● About this exercise
Retype the whole listing that follows, with nothing added or left out.

● Material shown
>>>>

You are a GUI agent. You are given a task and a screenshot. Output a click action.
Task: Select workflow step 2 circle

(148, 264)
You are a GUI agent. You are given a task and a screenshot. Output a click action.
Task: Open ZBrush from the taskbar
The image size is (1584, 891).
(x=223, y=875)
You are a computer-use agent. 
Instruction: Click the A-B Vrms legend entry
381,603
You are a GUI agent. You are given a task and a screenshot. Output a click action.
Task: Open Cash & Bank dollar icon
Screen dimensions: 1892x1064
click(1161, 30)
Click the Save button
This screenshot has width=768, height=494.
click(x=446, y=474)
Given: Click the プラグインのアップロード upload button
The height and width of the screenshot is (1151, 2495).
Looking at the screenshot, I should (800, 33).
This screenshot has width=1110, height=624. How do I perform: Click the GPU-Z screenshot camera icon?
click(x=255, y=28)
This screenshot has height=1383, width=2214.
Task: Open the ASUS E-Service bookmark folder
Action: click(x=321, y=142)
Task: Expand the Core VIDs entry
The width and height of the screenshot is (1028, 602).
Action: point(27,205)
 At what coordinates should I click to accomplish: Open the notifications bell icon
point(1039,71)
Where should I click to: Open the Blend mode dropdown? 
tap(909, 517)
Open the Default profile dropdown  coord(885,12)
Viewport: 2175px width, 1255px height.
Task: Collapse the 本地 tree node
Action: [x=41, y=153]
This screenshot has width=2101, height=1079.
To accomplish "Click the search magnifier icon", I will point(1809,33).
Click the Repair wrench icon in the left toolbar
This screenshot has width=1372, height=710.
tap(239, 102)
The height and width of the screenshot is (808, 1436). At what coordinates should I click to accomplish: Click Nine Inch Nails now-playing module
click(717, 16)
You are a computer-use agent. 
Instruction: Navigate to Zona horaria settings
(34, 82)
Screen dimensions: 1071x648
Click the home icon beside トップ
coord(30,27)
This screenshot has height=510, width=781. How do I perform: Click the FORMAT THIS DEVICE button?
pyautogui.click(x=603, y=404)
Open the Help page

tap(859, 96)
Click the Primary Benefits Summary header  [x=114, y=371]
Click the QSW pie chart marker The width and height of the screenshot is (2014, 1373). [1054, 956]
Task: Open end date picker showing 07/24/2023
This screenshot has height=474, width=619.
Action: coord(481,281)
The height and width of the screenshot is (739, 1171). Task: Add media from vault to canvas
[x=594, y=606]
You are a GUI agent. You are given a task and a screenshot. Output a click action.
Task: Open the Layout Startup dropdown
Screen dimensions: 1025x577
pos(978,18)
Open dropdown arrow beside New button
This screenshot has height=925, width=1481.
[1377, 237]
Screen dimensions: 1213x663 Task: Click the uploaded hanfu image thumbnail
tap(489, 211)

<<<<

● Output for this exercise
You are a GUI agent. You are given a task and a screenshot. Output a click action.
Task: Select workflow step 2 circle

(148, 264)
You are a GUI agent. You are given a task and a screenshot. Output a click action.
Task: Open ZBrush from the taskbar
The image size is (1584, 891).
(x=223, y=875)
You are a computer-use agent. 
Instruction: Click the A-B Vrms legend entry
381,603
You are a GUI agent. You are given a task and a screenshot. Output a click action.
Task: Open Cash & Bank dollar icon
Screen dimensions: 1892x1064
click(1161, 30)
Click the Save button
This screenshot has width=768, height=494.
click(x=446, y=474)
Given: Click the プラグインのアップロード upload button
The height and width of the screenshot is (1151, 2495).
Looking at the screenshot, I should (800, 33).
This screenshot has width=1110, height=624. How do I perform: Click the GPU-Z screenshot camera icon?
click(x=255, y=28)
This screenshot has height=1383, width=2214.
Task: Open the ASUS E-Service bookmark folder
Action: click(x=321, y=142)
Task: Expand the Core VIDs entry
The width and height of the screenshot is (1028, 602).
Action: point(27,205)
 At what coordinates should I click to accomplish: Open the notifications bell icon
point(1039,71)
Where should I click to: Open the Blend mode dropdown? 
tap(909, 517)
Open the Default profile dropdown  coord(885,12)
Viewport: 2175px width, 1255px height.
Task: Collapse the 本地 tree node
Action: [x=41, y=153]
This screenshot has width=2101, height=1079.
To accomplish "Click the search magnifier icon", I will point(1809,33).
Click the Repair wrench icon in the left toolbar
This screenshot has width=1372, height=710.
tap(239, 102)
The height and width of the screenshot is (808, 1436). At what coordinates should I click to accomplish: Click Nine Inch Nails now-playing module
click(717, 16)
You are a computer-use agent. 
Instruction: Navigate to Zona horaria settings
(34, 82)
Screen dimensions: 1071x648
Click the home icon beside トップ
coord(30,27)
This screenshot has height=510, width=781. How do I perform: Click the FORMAT THIS DEVICE button?
pyautogui.click(x=603, y=404)
Open the Help page

tap(859, 96)
Click the Primary Benefits Summary header  [x=114, y=371]
Click the QSW pie chart marker The width and height of the screenshot is (2014, 1373). [1054, 956]
Task: Open end date picker showing 07/24/2023
This screenshot has height=474, width=619.
Action: coord(481,281)
The height and width of the screenshot is (739, 1171). Task: Add media from vault to canvas
[x=594, y=606]
You are a GUI agent. You are given a task and a screenshot. Output a click action.
Task: Open the Layout Startup dropdown
Screen dimensions: 1025x577
pos(978,18)
Open dropdown arrow beside New button
This screenshot has height=925, width=1481.
[1377, 237]
Screen dimensions: 1213x663 Task: Click the uploaded hanfu image thumbnail
tap(489, 211)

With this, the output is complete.